Ghost Bath — Starmourner
Just a little over a year after releasing a genre-defining album in Moonlover, North Dakota's Ghost Bath has since signed with Nuclear Blast Records and now drops their major label debut in Starmourner. As one of the breakout acts making music in the "depressive suicidal black metal" (DSBM) genre, Ghost Bath get a lot of praise and criticism — how much of each is undue is an exercise left to the reader. As one of the first band I found when diving into the world of music available on Bandcamp, I consider myself a staunch proponent of the band.
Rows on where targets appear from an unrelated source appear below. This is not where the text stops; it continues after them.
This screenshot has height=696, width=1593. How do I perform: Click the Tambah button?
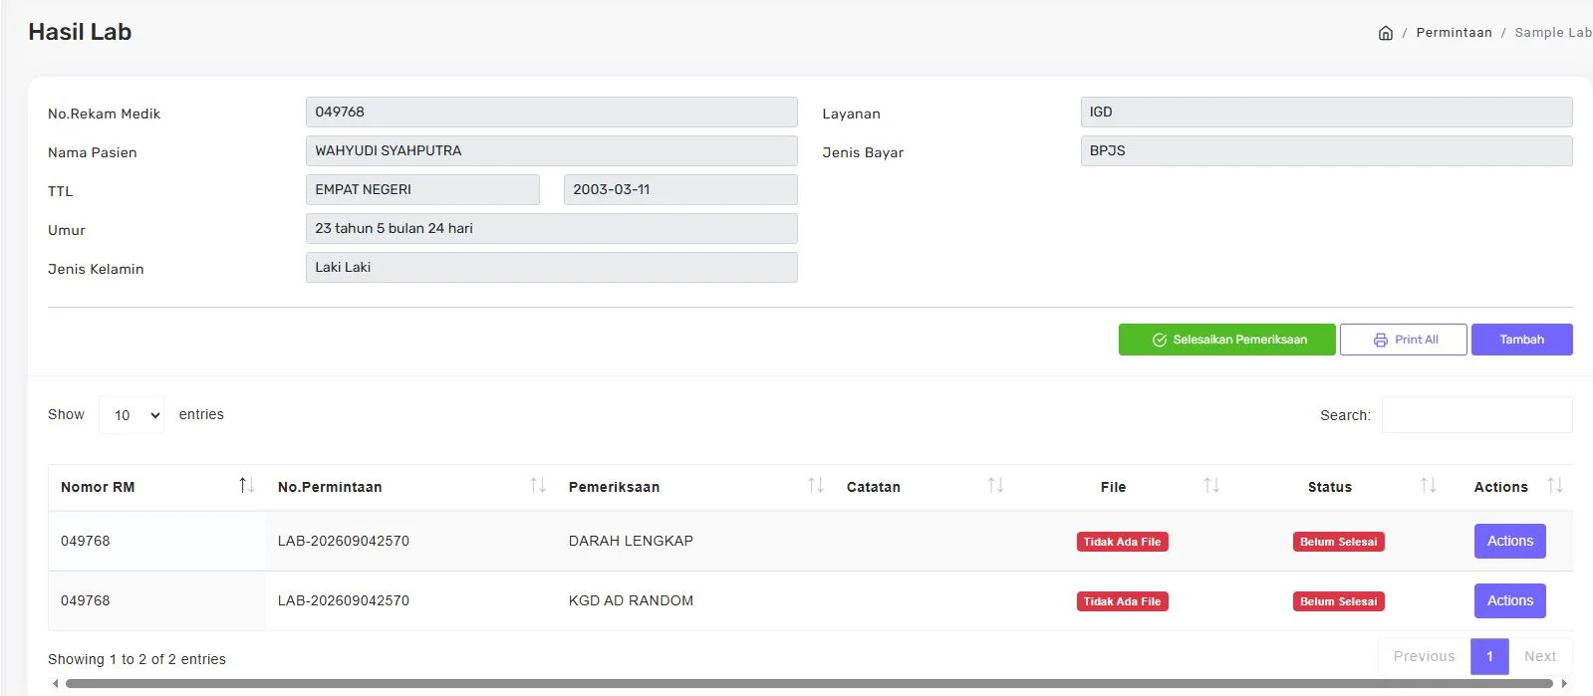pos(1521,340)
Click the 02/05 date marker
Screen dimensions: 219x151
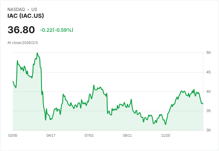tap(13, 136)
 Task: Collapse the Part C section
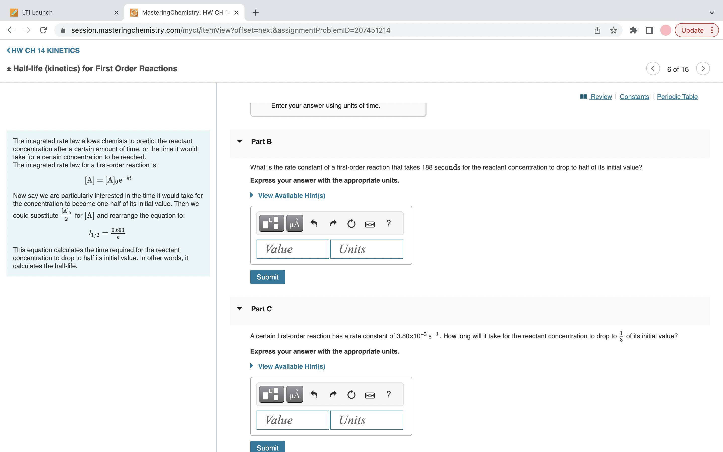240,309
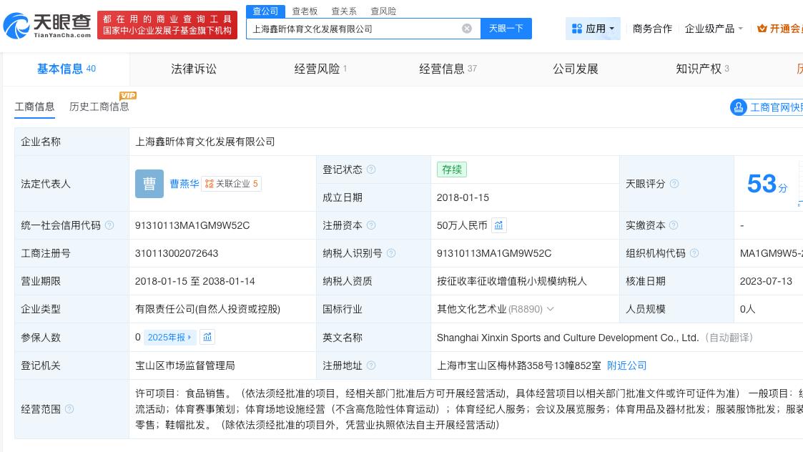The width and height of the screenshot is (803, 452).
Task: Click the 工商官网快照 snapshot icon
Action: pos(739,107)
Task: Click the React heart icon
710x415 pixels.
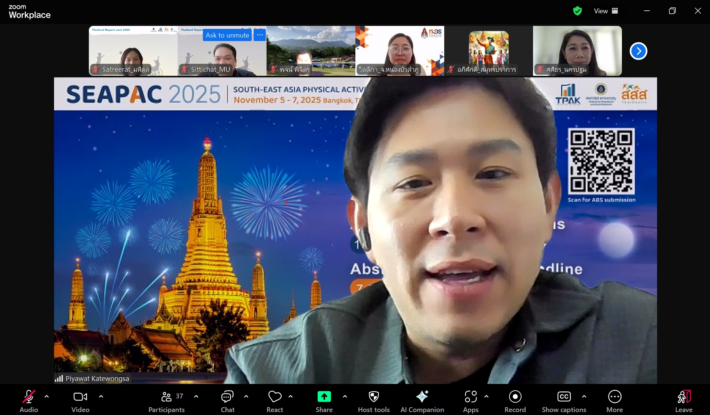Action: click(x=275, y=401)
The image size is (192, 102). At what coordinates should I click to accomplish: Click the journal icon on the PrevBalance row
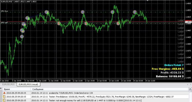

Starmourner is 74 minutes of atmospheric, dark, brooding, metal with moments of beautiful melody and harmony. Each track flows wonderfully into the next, as the whole album is arranged with a continuous listening in mind. In a day-and-age ruled by singles and defering to the Shuffle setting on music players, I am always happy to see a band embrace the album format to the fullest. You don't have to listen to every song on Starmourner in sequence, but there is the payoff of a well-crafted tracklist that flows nicely from track-to-track — if you're the sort to care about such things.
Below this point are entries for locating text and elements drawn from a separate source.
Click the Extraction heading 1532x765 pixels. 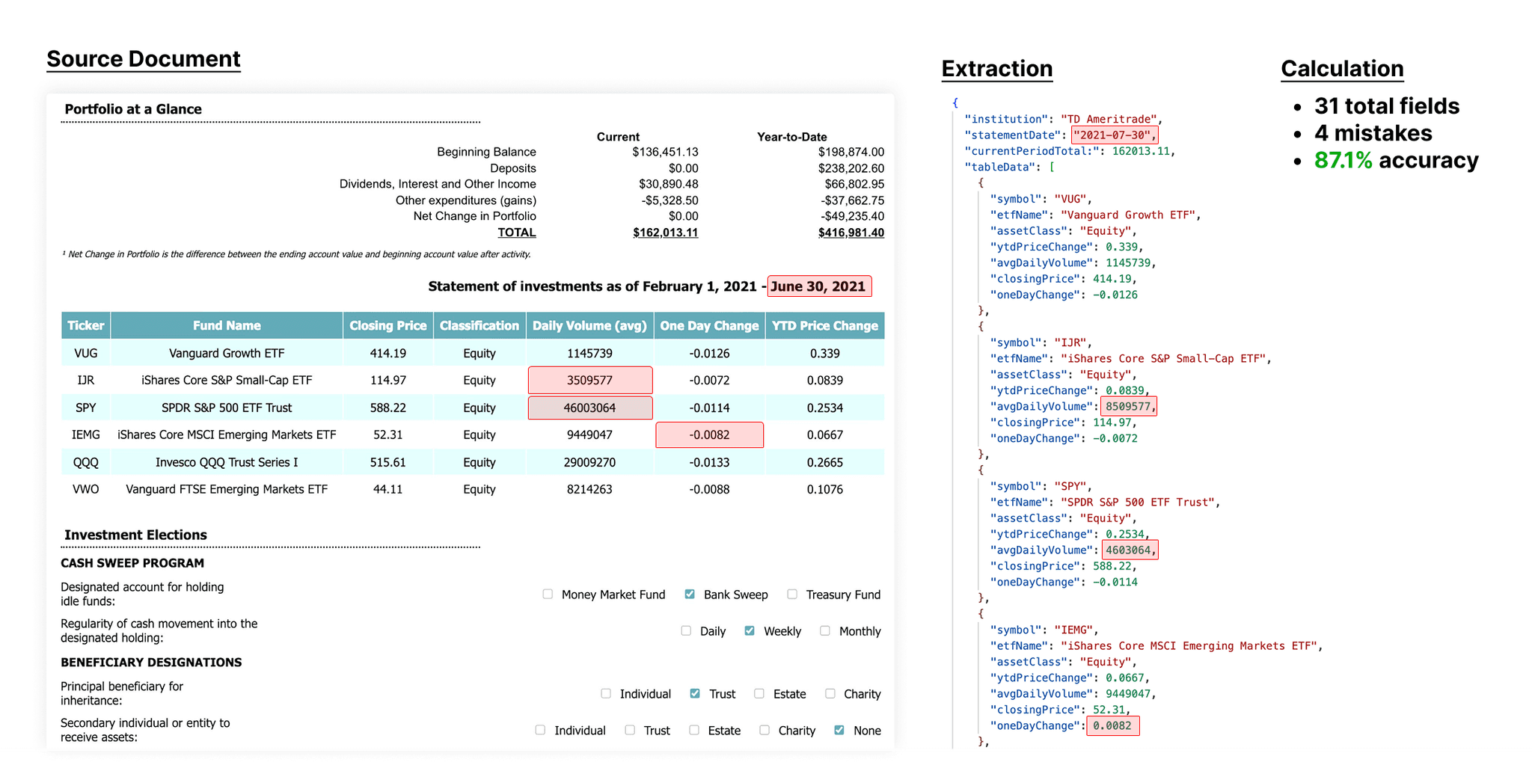click(x=997, y=68)
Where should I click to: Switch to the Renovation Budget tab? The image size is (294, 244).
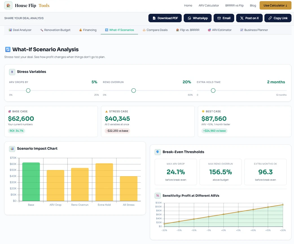(x=55, y=30)
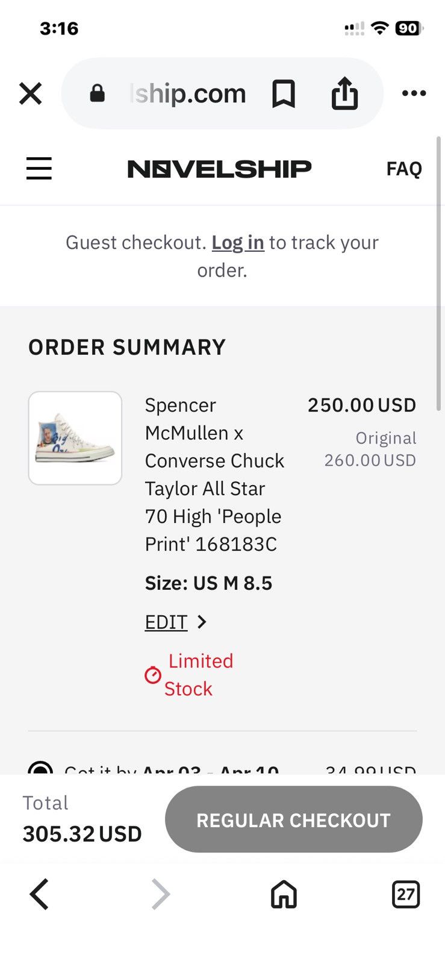This screenshot has height=964, width=445.
Task: Close the browser tab with X icon
Action: point(31,93)
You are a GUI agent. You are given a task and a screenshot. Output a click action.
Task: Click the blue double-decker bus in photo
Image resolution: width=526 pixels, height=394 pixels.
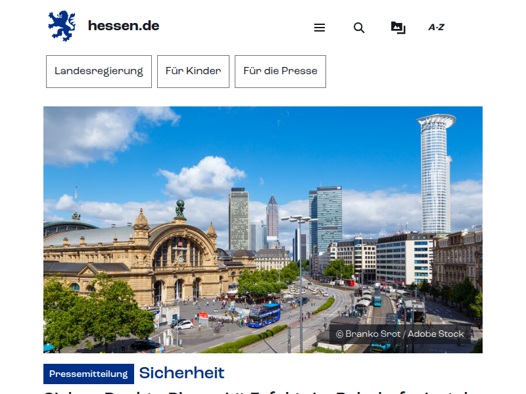point(264,315)
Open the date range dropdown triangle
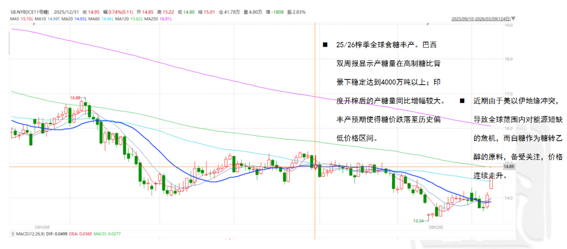 tap(513, 19)
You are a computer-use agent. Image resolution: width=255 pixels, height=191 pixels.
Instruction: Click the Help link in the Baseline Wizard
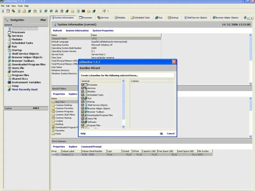(x=83, y=134)
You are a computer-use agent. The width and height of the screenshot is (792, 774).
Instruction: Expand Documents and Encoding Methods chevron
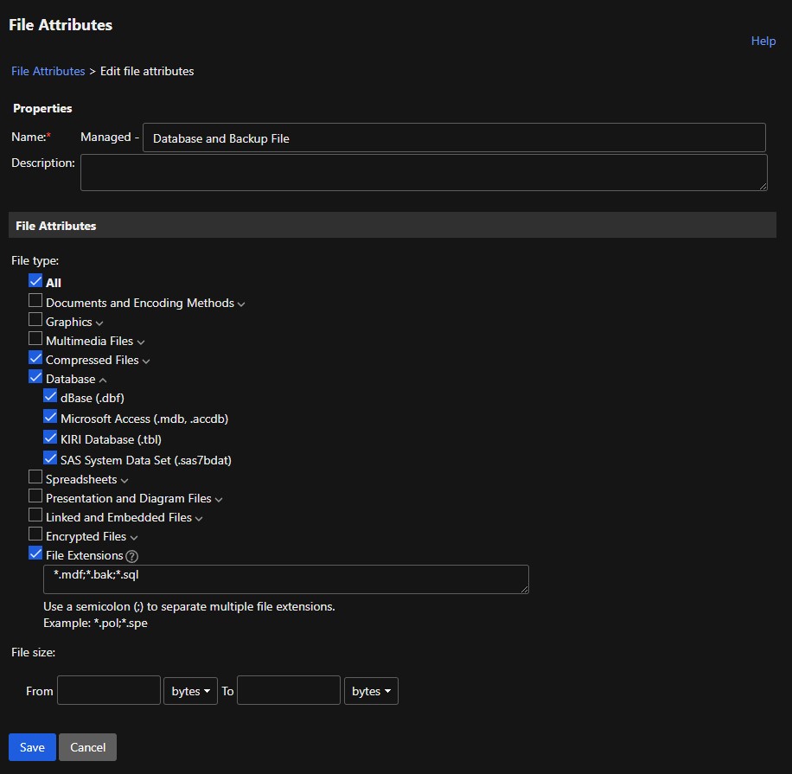pyautogui.click(x=241, y=304)
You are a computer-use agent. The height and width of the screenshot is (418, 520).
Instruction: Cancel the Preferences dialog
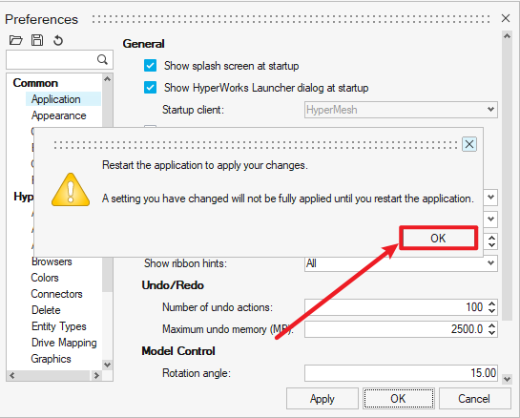[474, 398]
The album opens with a calm piano intro, "Astral," which then slowly segues into the backing melody of "Seraphic" right before the track changes. As mentioned above, the each track is mixed so that it flows seamlessly into the next, although they still hold up if listened to individually. The segue portions offer stripped down melodies from the forthcoming tracks and provide a moments of respite from the heavier refrains on the album. The pacing of Starmourner helps keep the material from feeling stagnant or overly repetitive, which is really impressive when one considers the vocals are literally just shrieks of agony and horror.
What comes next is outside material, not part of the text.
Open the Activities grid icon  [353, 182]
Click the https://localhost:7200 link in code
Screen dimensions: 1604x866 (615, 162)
Aside from what appears to be a bigger, more dynamic production style, very little has changed in the Ghost Bath formula compared to previous efforts. A thick, droning wall of guitars accompanied by backing harmonies and black metal tinged tremolo riffing. The band has, however, managed to hone their sound into a series of ever-maturing releases; Ghost Bath has carved out a clear niche but has by no means finished exploring it. You can tell that Starmourner and previous albums all came from the same band, but each release has its own distinguishing characteristics.
As a huge proponent of the album concept, Starmourner really nails it in my estimation. I find it difficult to rank this new album against the band's prior offerings, but I will say that this is an excellent release — and it doesn't feel immediately inferior to Moonlover. For a band that doesn't even have any lyrics, the vocals — tortured screams, really — still lend emotional weight to the brooding dirges and melodic flourishes littered throughout this album. The record clocks in at 76 minutes, giving each track time to establish a mood before weaving in and out of crushing riffs and hauntingly catchy melodies.
In spite of the album's long running time, everything feels like it serves a purpose. You get a few long tracks like "Ambrosial" that clock in around 8 minutes, and shorter more concise ones like "Cherubim," with everything seemingly just the right length. For those familiar with the band's past work, you can hear callbacks to past songs combined with evolved and more dynamic songwriting. For newcomers to the new wave of black metal, Starmourner serves as a good starting point for those curious about the various sub-genres.
A solid major label debut for a very underground band; Ghost Bath stay true to their melodic, DSBM roots while evolving their sound and progressing as songwriters. A worthy follow-up to the genre-defining Moonlover; a well-crafted album from opener to closing track. The stand-outs are "Seraphic" and "Thrones," though the whole record really blends together as a cohesive unit.